(Data excerpts)
□ □ □ □ □ □ □

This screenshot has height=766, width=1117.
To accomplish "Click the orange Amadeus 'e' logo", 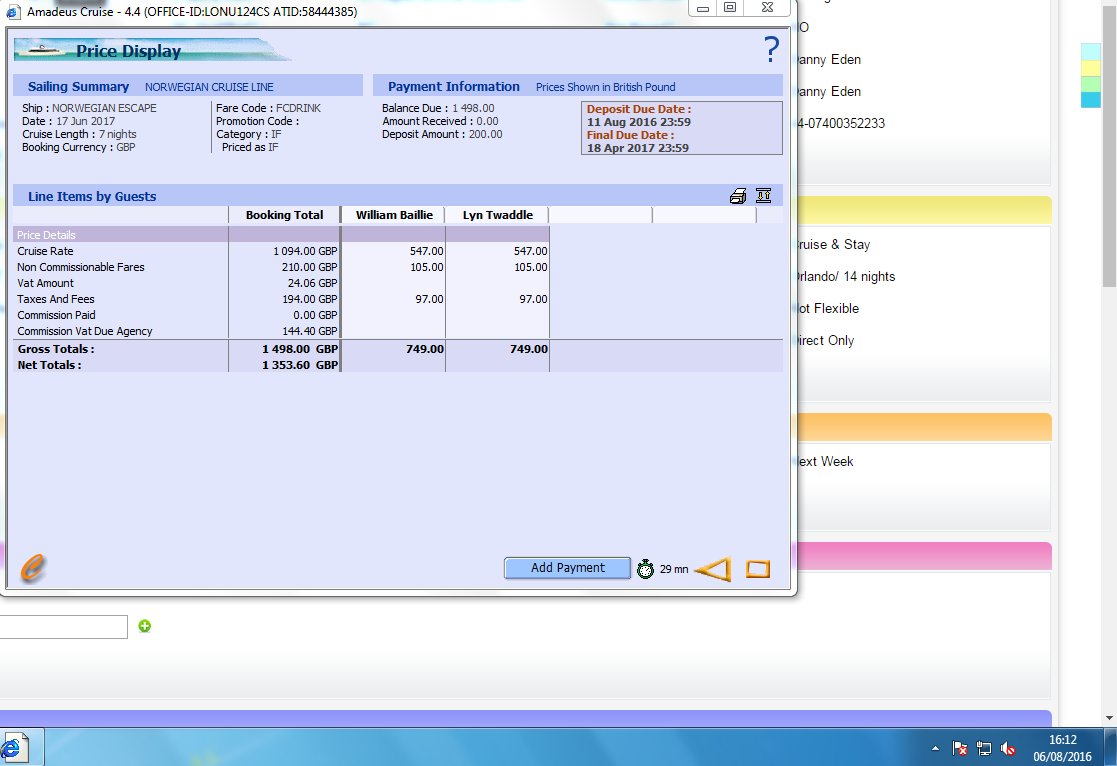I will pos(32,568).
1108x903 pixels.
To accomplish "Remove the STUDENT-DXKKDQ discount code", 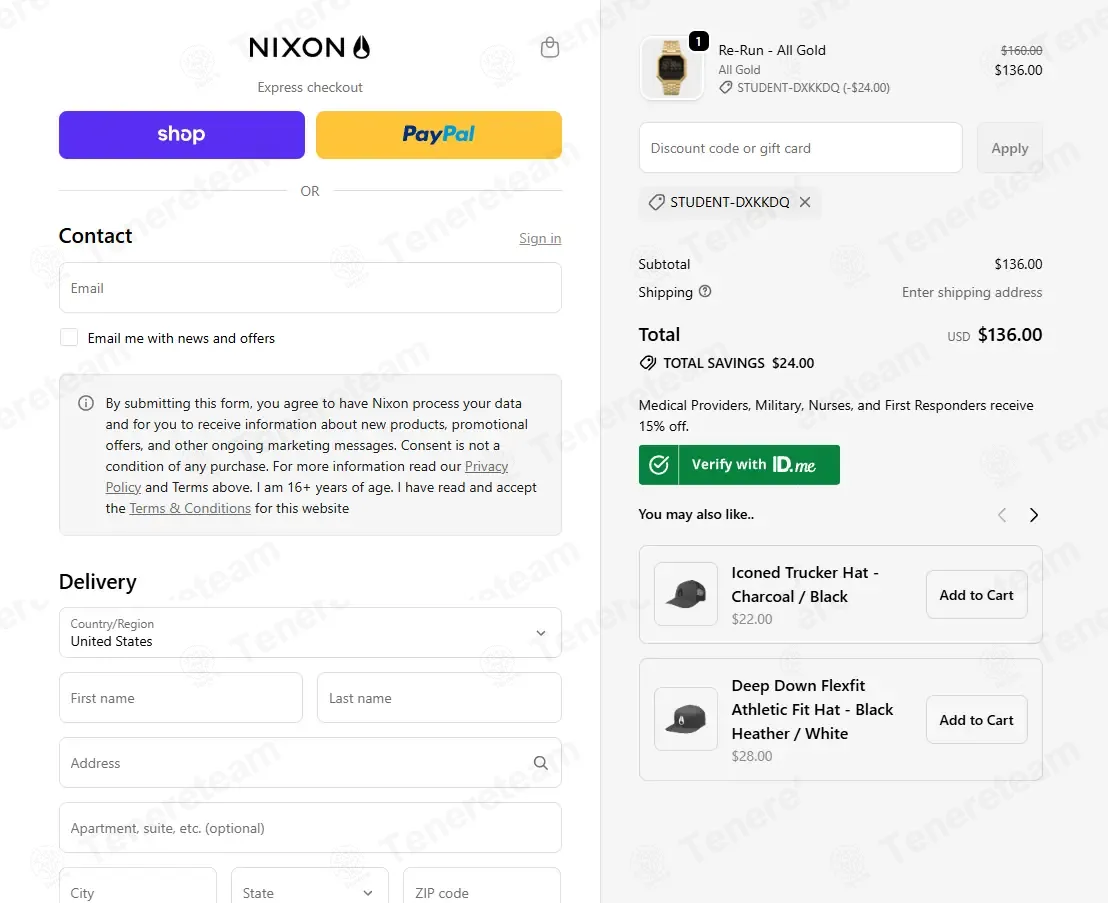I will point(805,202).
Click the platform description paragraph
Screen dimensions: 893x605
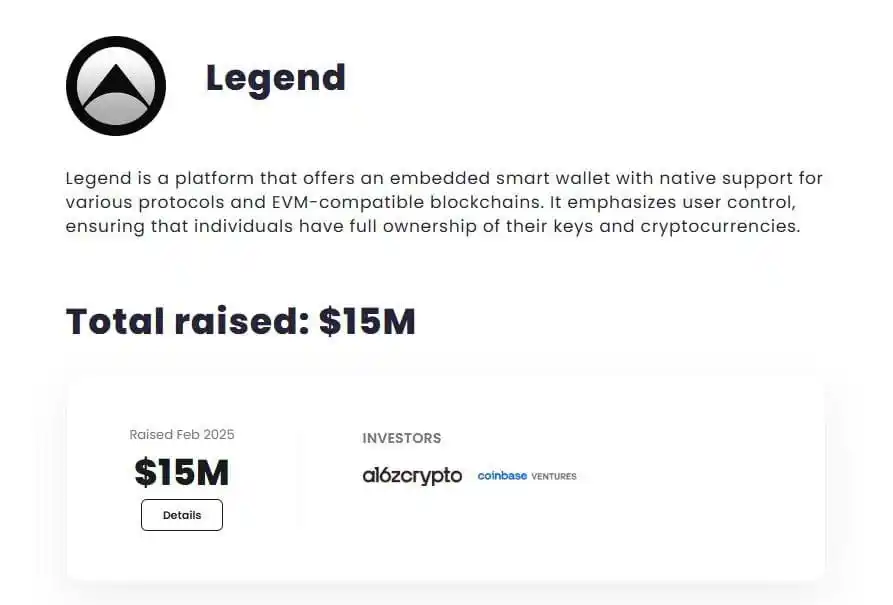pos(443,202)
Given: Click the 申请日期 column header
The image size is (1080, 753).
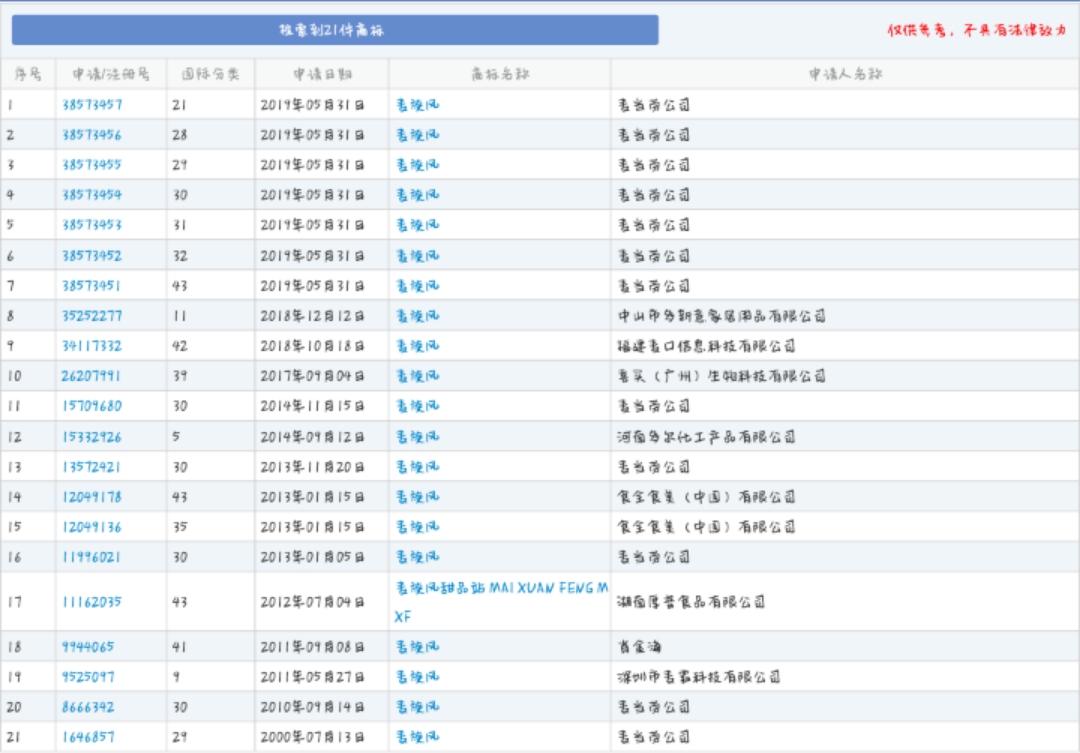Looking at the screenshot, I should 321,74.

□ □ □ □ □ □ □

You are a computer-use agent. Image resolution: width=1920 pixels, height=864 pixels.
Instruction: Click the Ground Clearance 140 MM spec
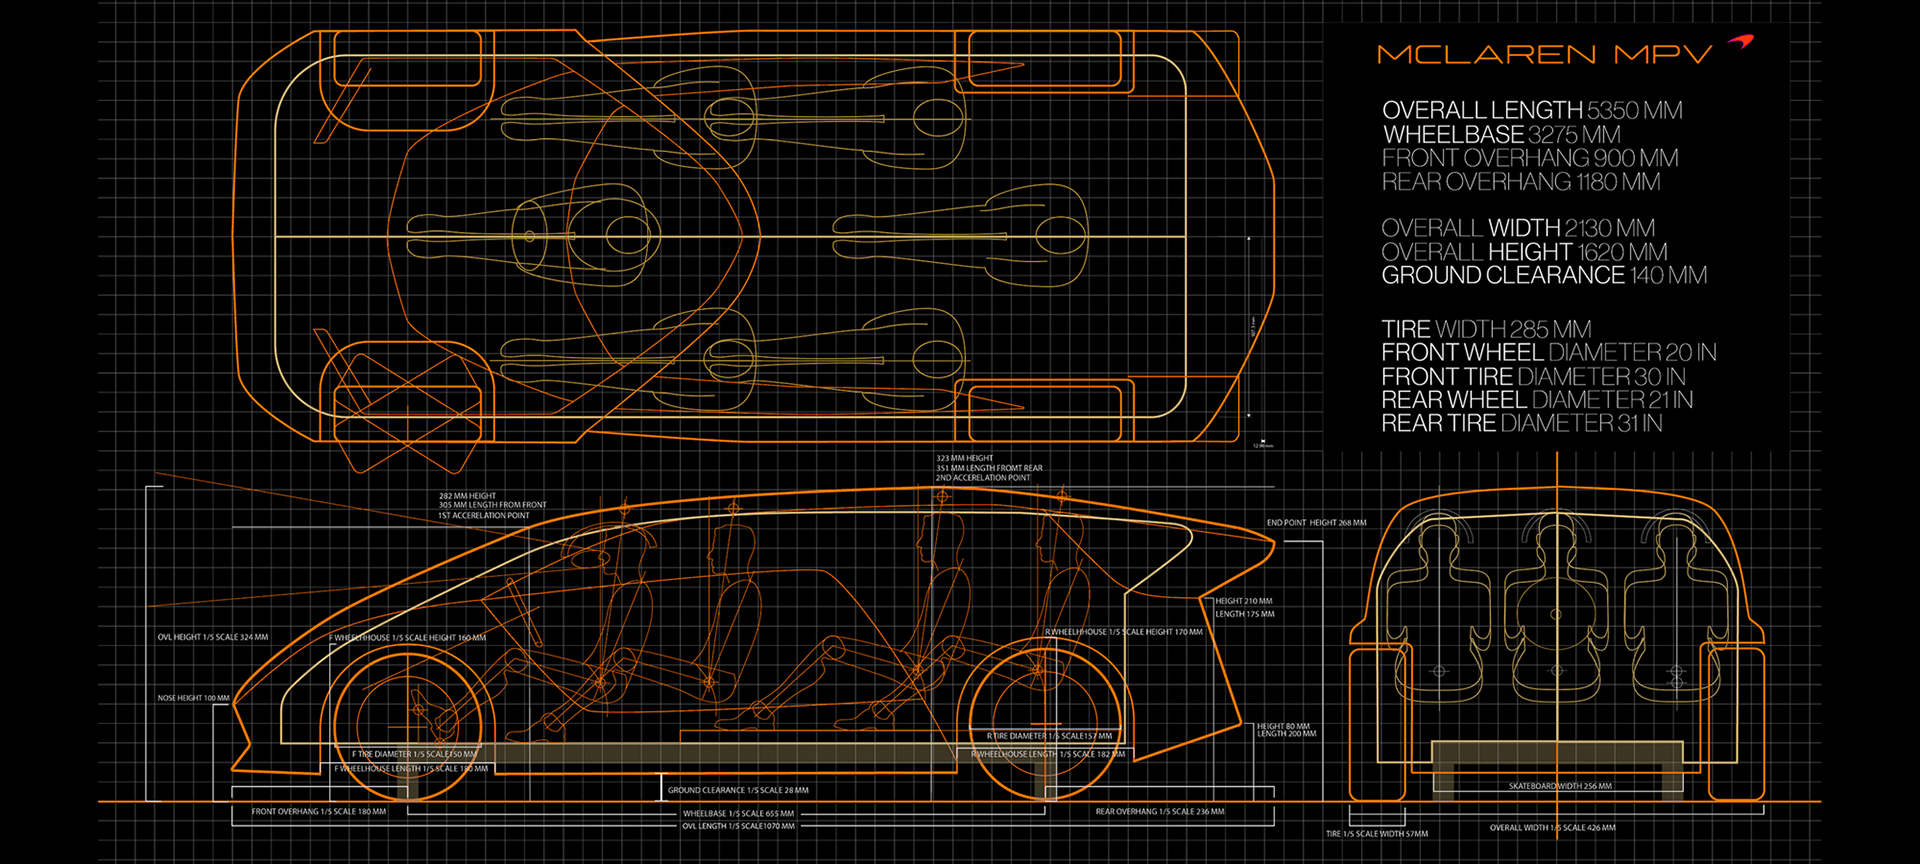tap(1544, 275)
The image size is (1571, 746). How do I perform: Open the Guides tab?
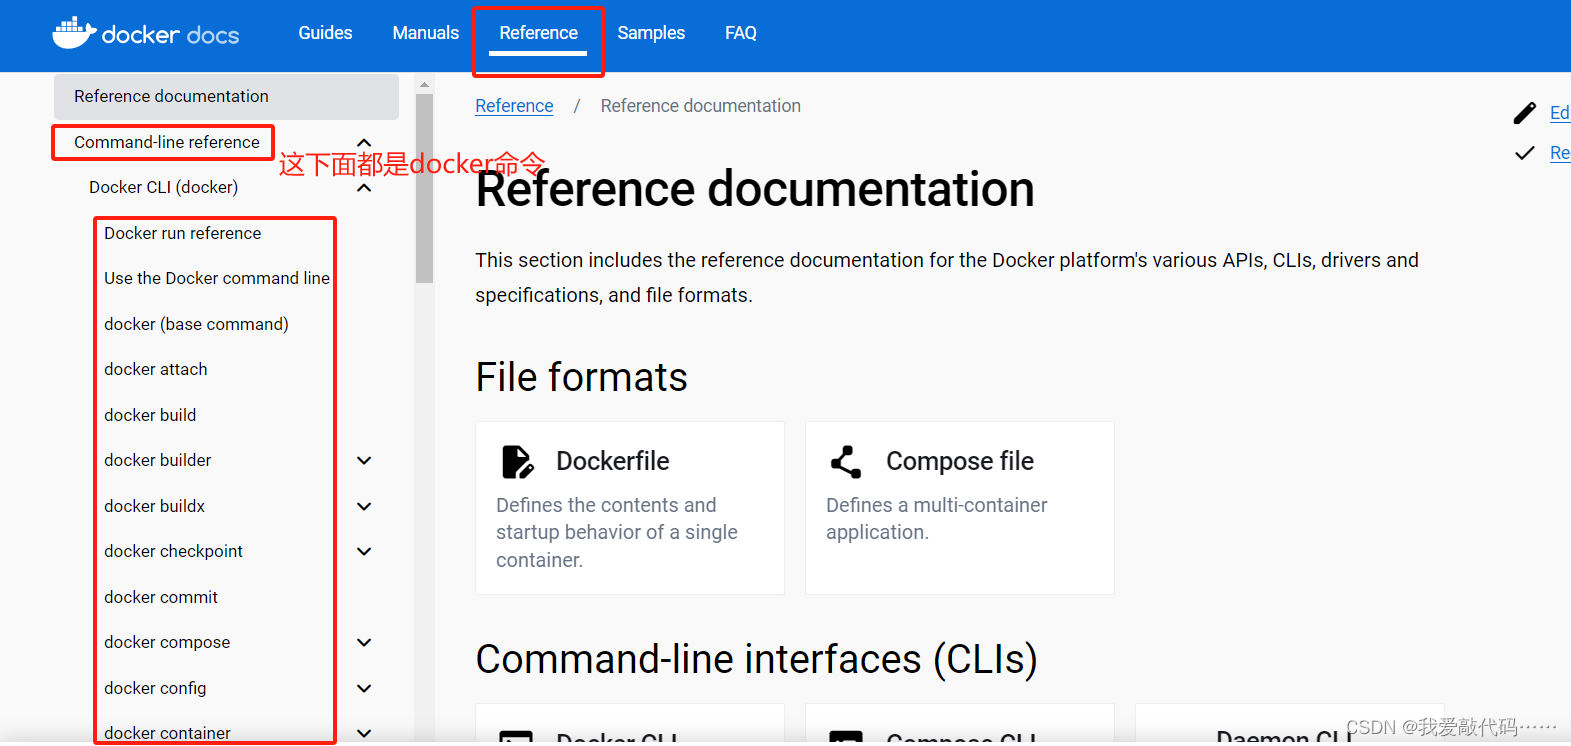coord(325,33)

□ □ □ □ □ □ □

Task statement:
Which lines of the data contain the string "height"? Copy each one.

Output for this task:
This screenshot has height=766, width=1117.
You are a computer-use agent. Image resolution: width=1920 pixels, height=864 pixels.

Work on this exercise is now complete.